EXERCISE MATERIALS Start Marker

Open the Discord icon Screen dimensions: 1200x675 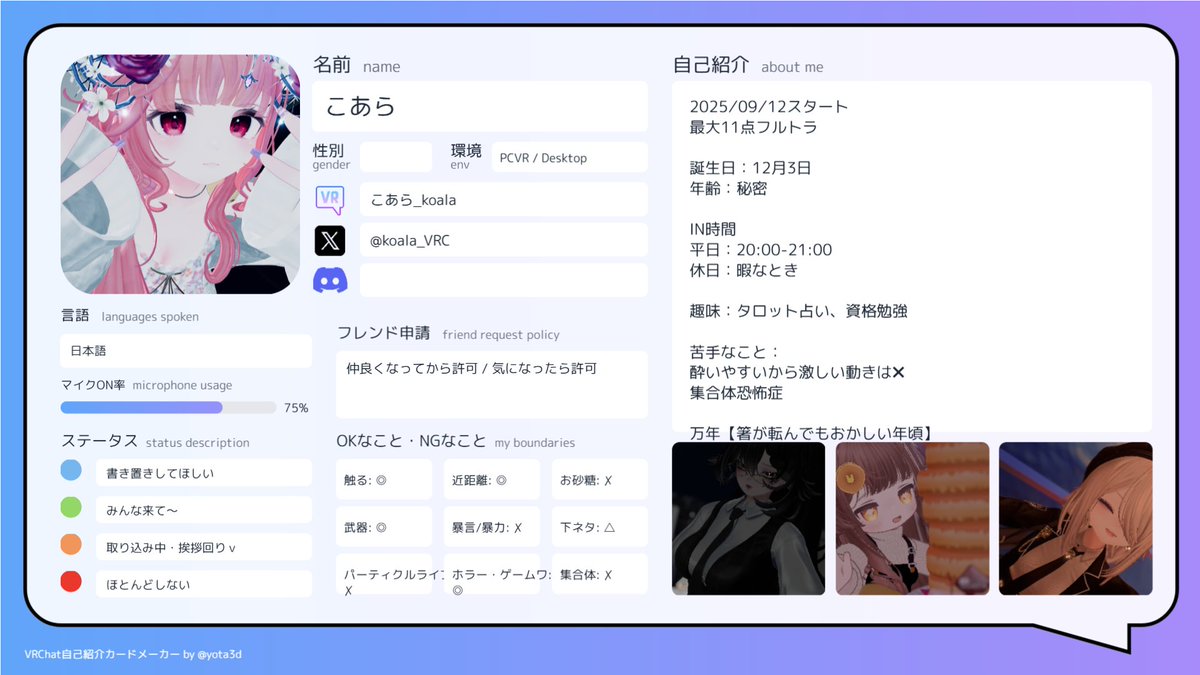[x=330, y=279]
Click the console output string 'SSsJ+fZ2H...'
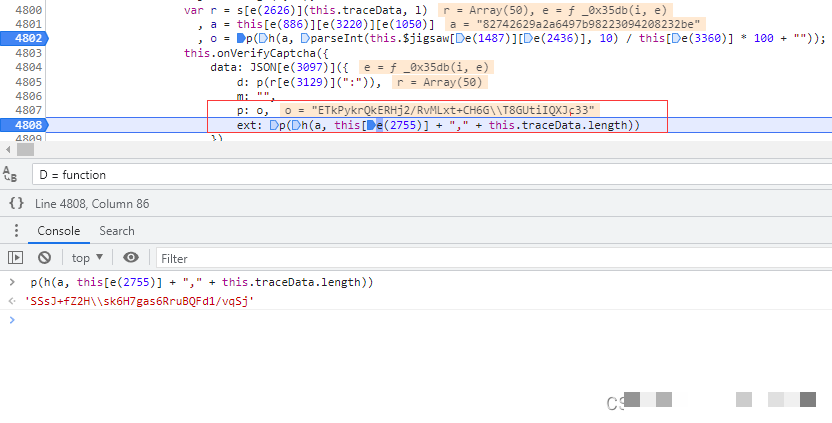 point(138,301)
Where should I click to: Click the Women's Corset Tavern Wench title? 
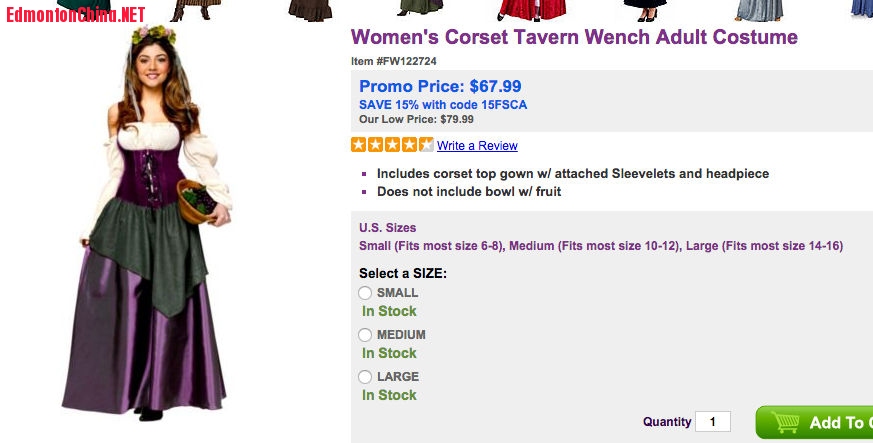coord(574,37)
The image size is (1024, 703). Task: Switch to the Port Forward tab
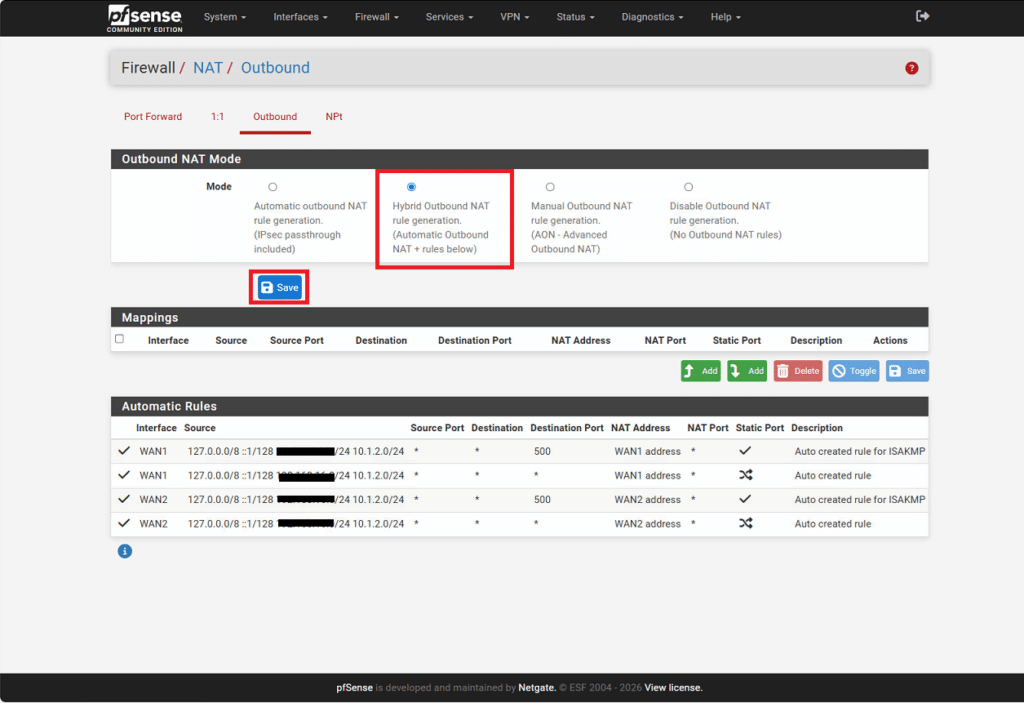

EXERCISE MATERIALS End Marker

WHAT TO PRODUCE: Everything from the line with "Click the console" through the final line of the records above should be written out exactly, minus the pictures.

ANSWER TO THIS EXERCISE:
Click the console output string 'SSsJ+fZ2H...'
 point(138,301)
Where should I click to: Click the Women's Corset Tavern Wench title? 
coord(574,37)
The image size is (1024, 703). Task: Switch to the Port Forward tab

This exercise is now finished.